O que fica é o afeto!
Meu tempo de trabalho na PJF chega ao fim. Nos próximos três meses, estou habilitado à aposentadoria. Deixo a rotina do exercício profissional, mais de 30 anos dedicados à parcela da população idosa da cidade. E saio pela porta da frente. Graças a Deus.Trago no coração e na memória gratidão a muita gente que contribuiu para a construção dessa trajetória. Do começo à saída, procurei sempre ajuntar, articular profissionais e serviços. Certo de que integrados, trazemos melhores resultados para a população que servimos. Uma população numerosa, que mais cresce no país. Juiz de Fora conta hoje com aproximadamente cem mil pessoas na faixa etária de 60 anos e mais. Sabidamente, nossa cidade é uma cidade que tem muitas pessoas idosas no seu contexto sócio-demográfico.
Nesse caminho público como assistente social na PJF, experimentei outras facetas da vida: casei, constitui família, tive filho, refiz minha dinâmica afetiva. Continuei na luta profissional junto às pessoas idosas da cidade. No ano de 2000, o mundo não acabou. E a cidade recebeu o Centro de Convivência do Idoso. Momento histórico para o trabalho geriátrico e gerontológico. Não só para a cidade e para o nosso estado, mas para o Brasil. Tenho muito orgulho de ter feito parte dessa história, ao lado de tantos profissionais e agentes públicos e políticos.
Nesse momento de destaque para as conquistas realizadas, como se fosse uma retrospectiva da minha carreira pública, indico a criação da Comissão Permanente de Defesa dos Direitos da Pessoa Idosa, localizada na Câmara Municipal, no Poder Legislativo. Holofotes para a Câmara Sênior. Um expediente público para o exercício do protagonismo das pessoas idosas, constituída por idosos que vão indicar projetos, programas e ações para a coletividade, não só para os mais velhos, mas também para as outras idades. O que eu desejo é uma cidade para todas as idades!
O que eu levo e o que eu deixo desse período da minha vida? Não consigo separar em mim o lado profissional do lado pessoal. Ou dito de outra forma, contrariando os manuais corporativos. E ao amigo, que na pelada das quartas-feiras, já na resenha pós-futebol, vinha com essa: “Me desculpa aí, fulano, foi mal… Dentro de quadra sou um, fora dela, sou outro.” Não acredito nisso. Eu sou bem o mesmo dentro e fora do ambiente externo. Porque eu estou em mim. Eu levo as amizades bem escolhidas e colecionadas para a vida afora. Coloco na mochila da minha vida, as conquistas alcançadas e compartilhadas. Dou um laço bem apertado e guardo para dentro do meu coração e da minha memória os vários momentos de aprendizagem que tive.

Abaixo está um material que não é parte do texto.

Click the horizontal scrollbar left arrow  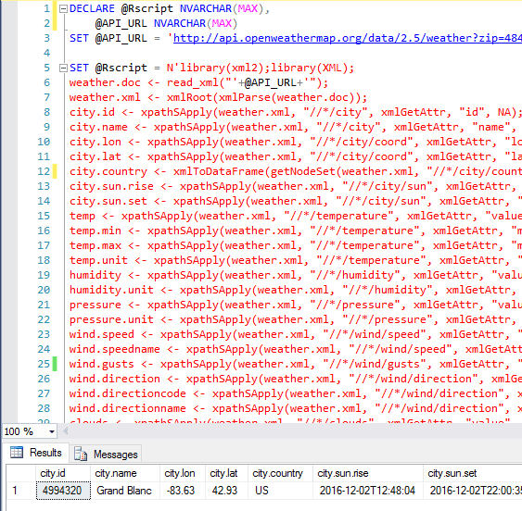[x=66, y=431]
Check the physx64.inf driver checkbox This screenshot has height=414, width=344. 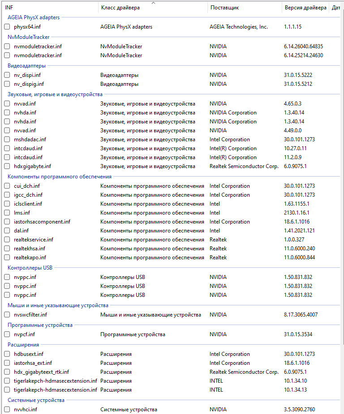[7, 27]
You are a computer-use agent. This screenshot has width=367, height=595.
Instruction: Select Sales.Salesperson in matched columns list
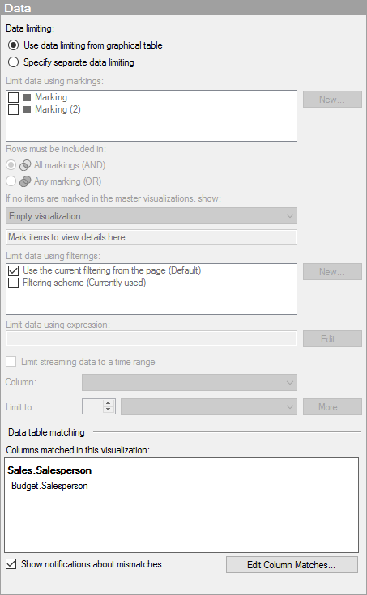tap(49, 470)
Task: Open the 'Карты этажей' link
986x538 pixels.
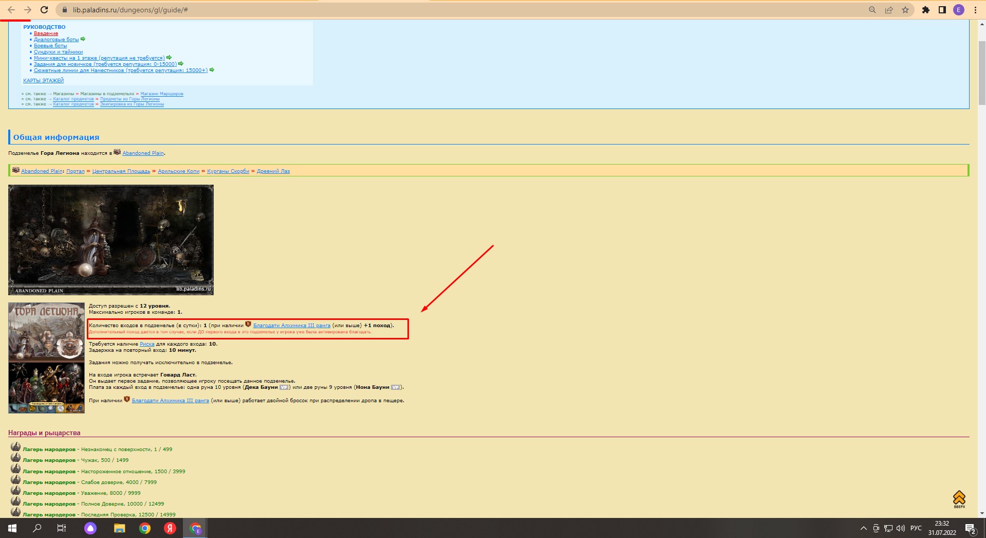Action: [x=43, y=81]
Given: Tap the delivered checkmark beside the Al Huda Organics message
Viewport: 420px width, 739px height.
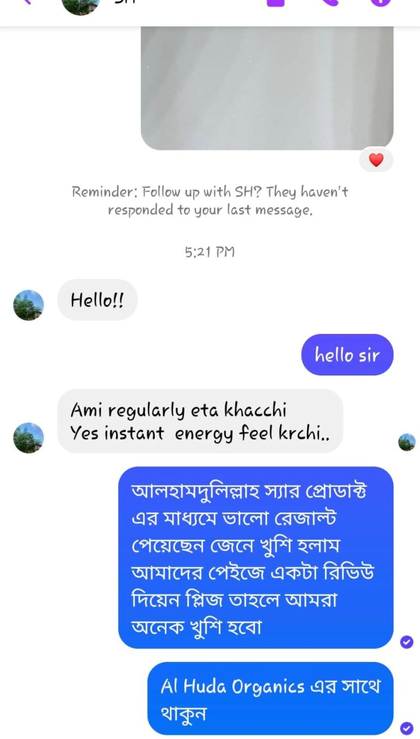Looking at the screenshot, I should [406, 728].
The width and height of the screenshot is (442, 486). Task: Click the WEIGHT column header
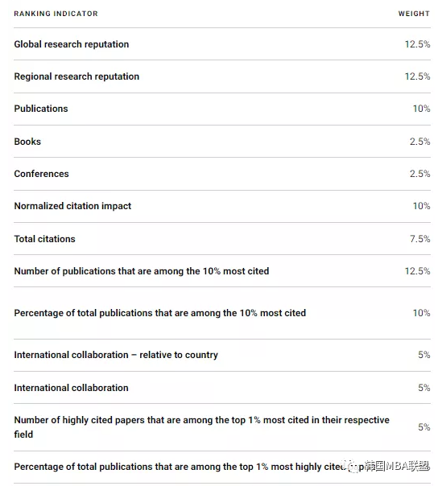414,14

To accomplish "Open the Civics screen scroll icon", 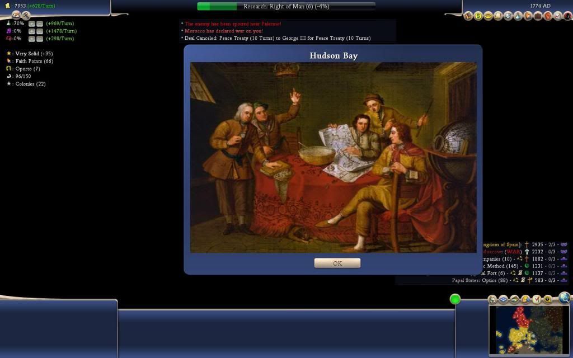I will tap(497, 16).

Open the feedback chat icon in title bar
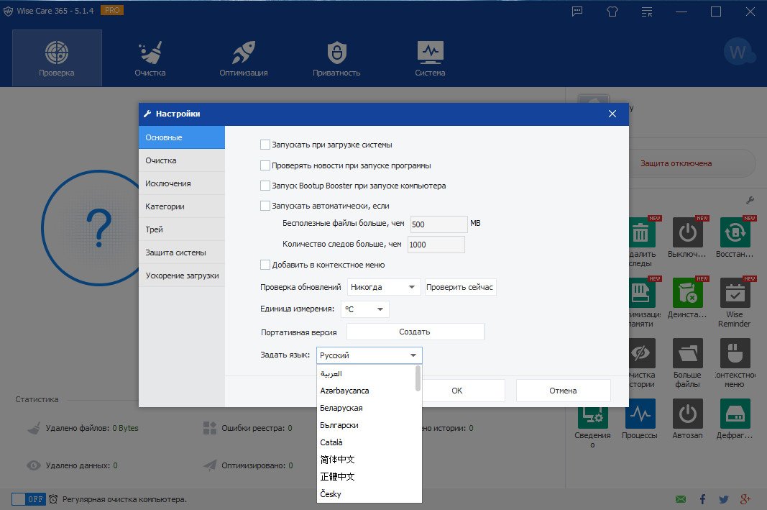click(x=577, y=12)
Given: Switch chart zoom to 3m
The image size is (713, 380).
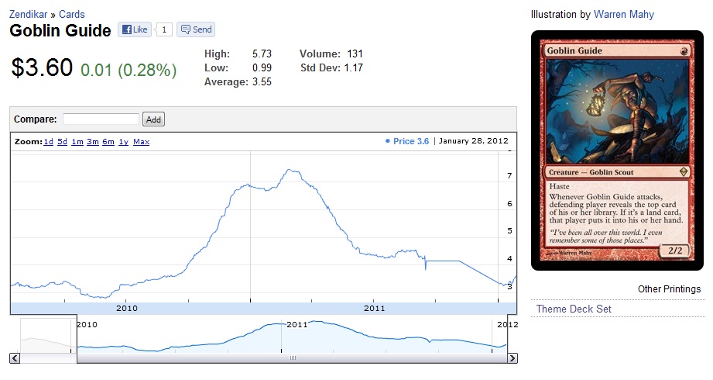Looking at the screenshot, I should pos(93,142).
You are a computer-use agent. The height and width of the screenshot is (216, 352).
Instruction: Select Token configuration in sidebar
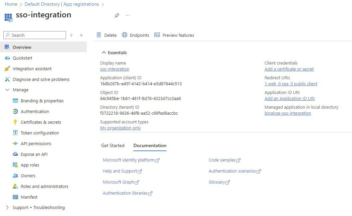(x=40, y=133)
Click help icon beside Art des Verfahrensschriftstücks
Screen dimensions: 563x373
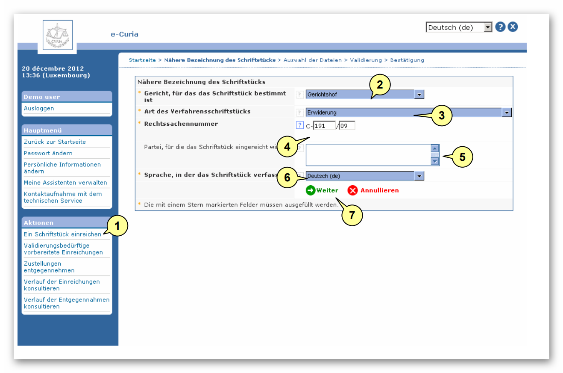[x=300, y=112]
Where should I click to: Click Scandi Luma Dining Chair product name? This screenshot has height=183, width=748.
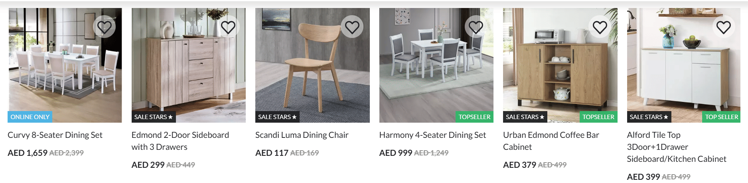pos(302,135)

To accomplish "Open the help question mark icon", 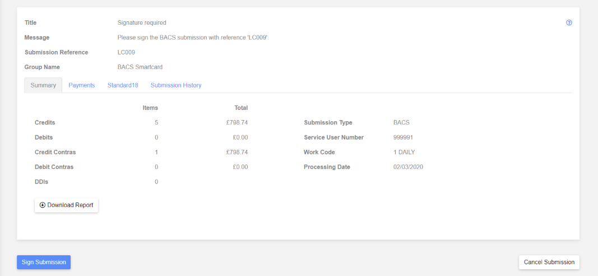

Como desfrutei de muitos mestres na caminhada, que foram as pessoas idosas, que me ensinaram a ter a importância da fé e da esperança no dia de amanhã. E de que Deus ama seus filhos e filhas.
Entreguei nesse tempo do meu trabalho social público o acordo com a minha consciência, ou o comportamento expresso na música cantada
pelo grupo Pato Fu: “Tudo é uma questão de manter a mente quieta. A espinha ereta e o coração tranquilo.” Cumpri bem o contrato quando assinei minha carteira de trabalho. O dever foi cumprido. Usufruí de poucos dias de atestado médico. Licença do trabalho, somente quando do processo de morte do meu pai no ano de 2014.
A expressão do afeto é o que importa. Por muito tempo me acompanhou, em treinamentos e capacitações de trabalho, o que virou um mantra
depois – a frase atribuída à autoria do poeta Fernando Pessoa – “Tudo vale a pena, quando a alma não é pequena.” E assim caminhamos. E assim
saio desse ambiente com a alma lavada. Certo de que dilatei o espírito durante essa rotina. Pouco eu sei. Muito eu levo. Fica a lição de que não tenho o domínio de tudo na vida. E muito menos sobre a vida. Mas agarro à certeza e ao firme desejo de que novos cenários de existência são possíveis, principalmente, em tempo de pandemia. Toda ocupação humana, por mais desprezível que possa parecer ser, é uma oportunidade para o conhecimento de si. Não teremos um novo amanhã. Poderemos ter e desejar o desabrochar de uma nova potência de vida para o encontro de nós mesmos. E quem sabe ela nos espera na próxima esquina!